Se dico: «Maria sta allattando», il non detto di
questa frase, banalissima in sé, presuppone diverse cose: ad esempio,
non solo che Maria è una donna, ovvio, ma che è una donna adulta, in
grado di procreare, e che perciò ha messo al mondo un figlio che ora,
dopo la gravidanza durata mesi, sta allattando; si presuppone (ma
niente esclude che la donna abbia effettuato un trattamento di
inseminazione artificiale) che il
figlio sia nato in conseguenza di un rapporto sessuale con un partner,
di cui per altro non sappiamo nulla, se sia un uomo bianco oppure no,
quest’ultima informazione rimane nella sfera del non detto, come pure se
Maria abbia gli occhi celesti o i capelli ricci, quanto sia alta e
quanto pesi, ecc., tutti dettagli che la frase «Maria sta allattando»
non ci mette in grado di conoscere.
L’esempio è semplice, ma sufficiente a rendere l’idea
di quanto “non detto” ci sia in ogni frase che pronunciamo, anche la
più elementare. Una mole esagerata di sottintesi.
Qualcuno ha definito la letteratura «il non scritto
di cui lo scritto è un richiamo o, se vogliamo, un’ombra». E rincara la
dose: «la letteratura non consiste nelle parole scritte, ma in quello
che le parole scritte suggeriscono e presuppongono; la letteratura è una
mancanza perennemente rinnovata dalle parole; è il desiderio di “altro
ancora”, perché quello che c’è sulla pagina non basta, non può essere
tutto».
Una posizione su cui riflettere.
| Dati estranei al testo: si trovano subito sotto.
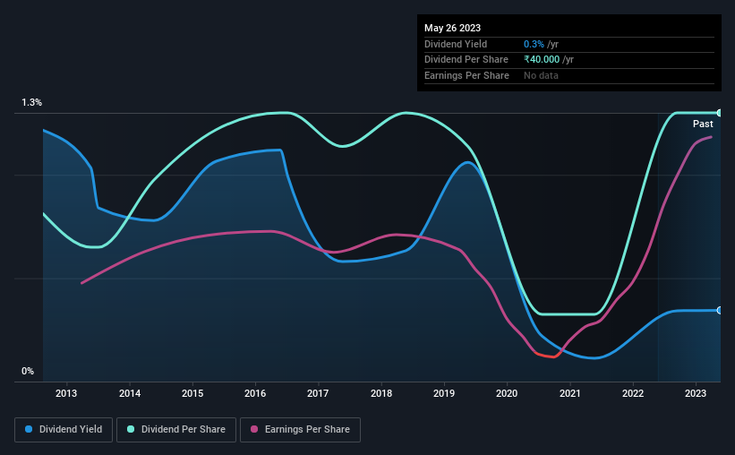Click the Dividend Yield endpoint marker
The height and width of the screenshot is (455, 735).
pos(719,311)
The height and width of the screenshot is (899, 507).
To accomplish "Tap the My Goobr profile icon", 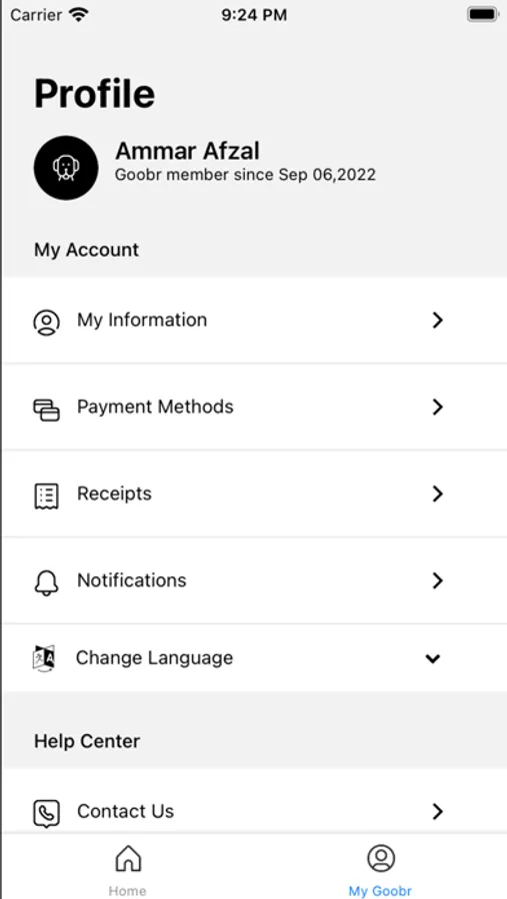I will (x=381, y=858).
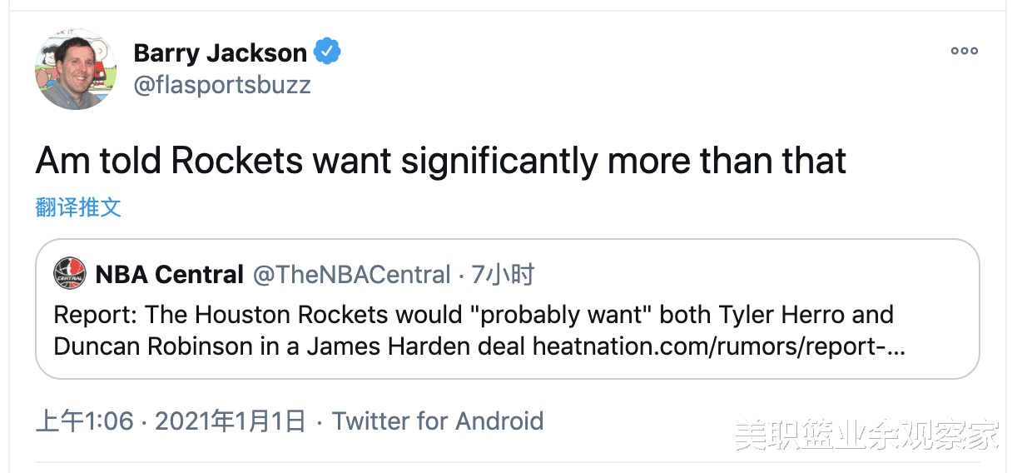Click the blue verified badge

[x=327, y=52]
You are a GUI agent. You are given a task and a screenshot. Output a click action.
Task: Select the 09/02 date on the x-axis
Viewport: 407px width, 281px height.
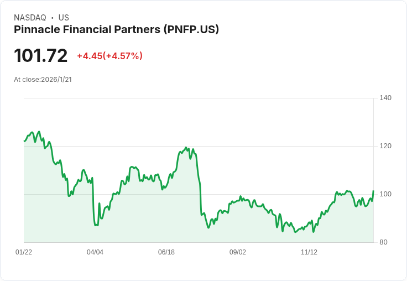pyautogui.click(x=238, y=252)
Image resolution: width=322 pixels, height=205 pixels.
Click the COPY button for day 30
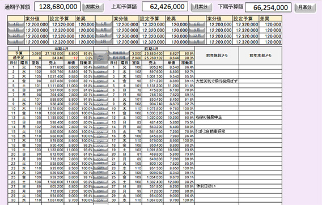pyautogui.click(x=100, y=200)

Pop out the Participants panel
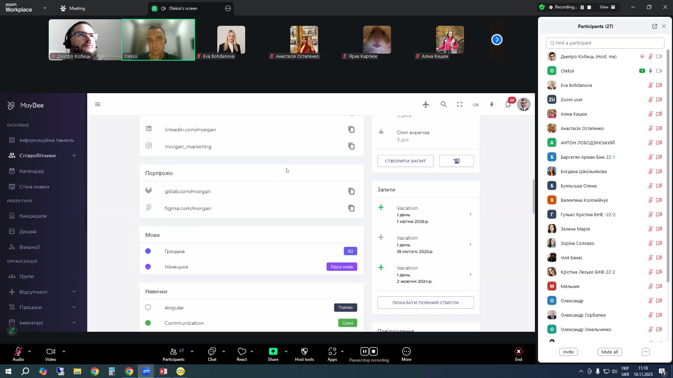click(x=654, y=26)
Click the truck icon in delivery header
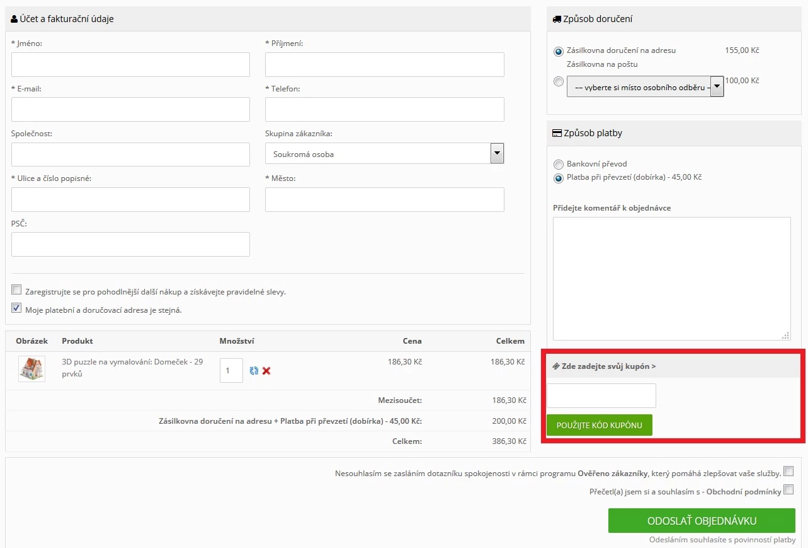The width and height of the screenshot is (808, 548). (x=556, y=20)
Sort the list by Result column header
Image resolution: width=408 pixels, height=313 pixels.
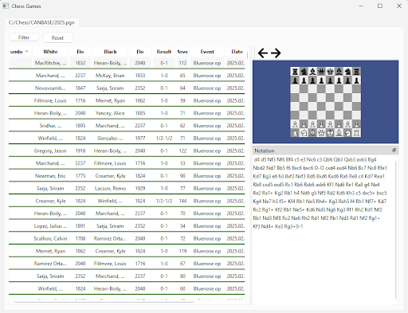tap(164, 52)
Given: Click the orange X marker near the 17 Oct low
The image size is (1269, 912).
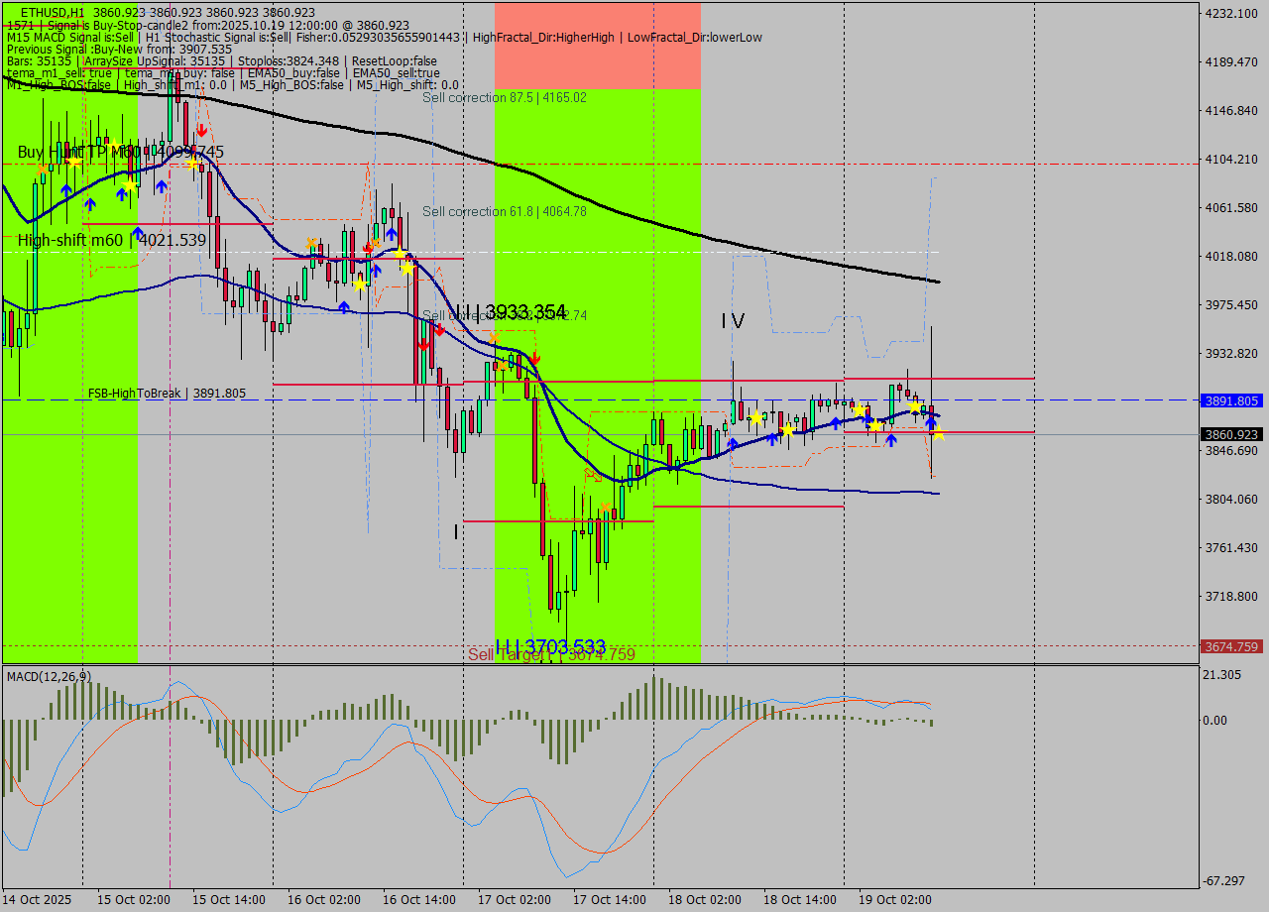Looking at the screenshot, I should (606, 508).
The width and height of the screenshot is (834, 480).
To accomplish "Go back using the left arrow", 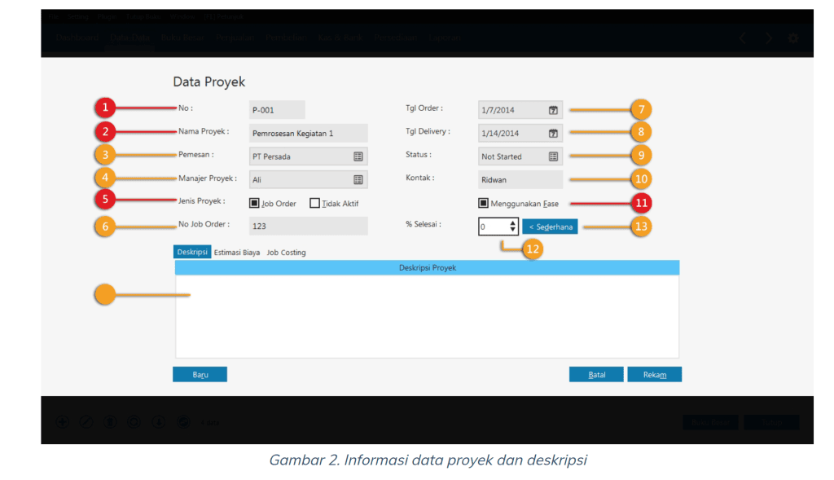I will click(x=742, y=38).
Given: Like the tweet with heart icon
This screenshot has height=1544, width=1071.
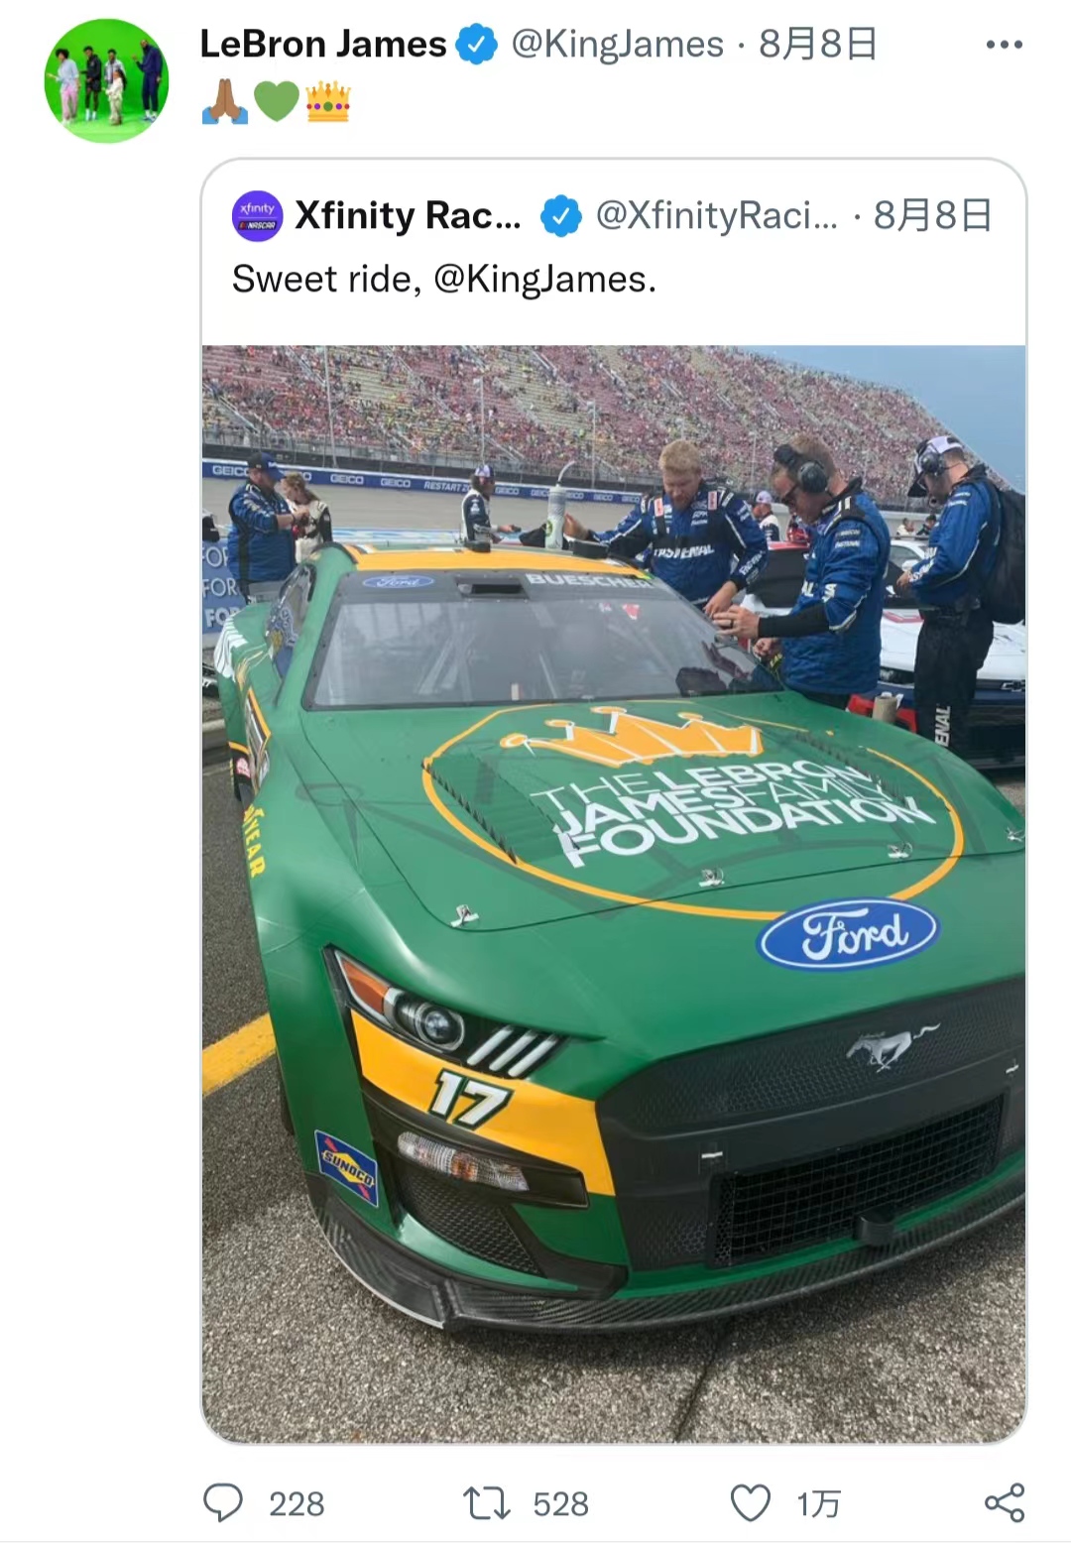Looking at the screenshot, I should click(751, 1502).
Il problema è bello tosto, stimolante.
Senza volare troppo in alto, restando nel campo del
linguaggio ordinario, ciò significa, grosso modo, semplificando, che
quando io entro in un bar, al mattino presto, ancora mezzo assonnato, e
scoglionato per la notte insonne, dopo l’ennesimo litigio con la mia
compagna che ha la brutta abitudine di leggere a letto, cosa che detesto
e m’indispone perché mi piace il buio assoluto quando dormo, e lei
questo lo sa, ma lo ignora di proposito, allora, dicevo, fatti due passi
dentro il locale, avvicinatomi al bancone, e rivolto al barista, ancora
innervosito dagli scazzi di coppia, gli dico salutandolo con un cenno
della mano: «Mario, un caffè macchiato, per favore», questa semplice
frase colloquiale, questo breve messaggio linguistico è solo
un’espressione di facciata, superficiale?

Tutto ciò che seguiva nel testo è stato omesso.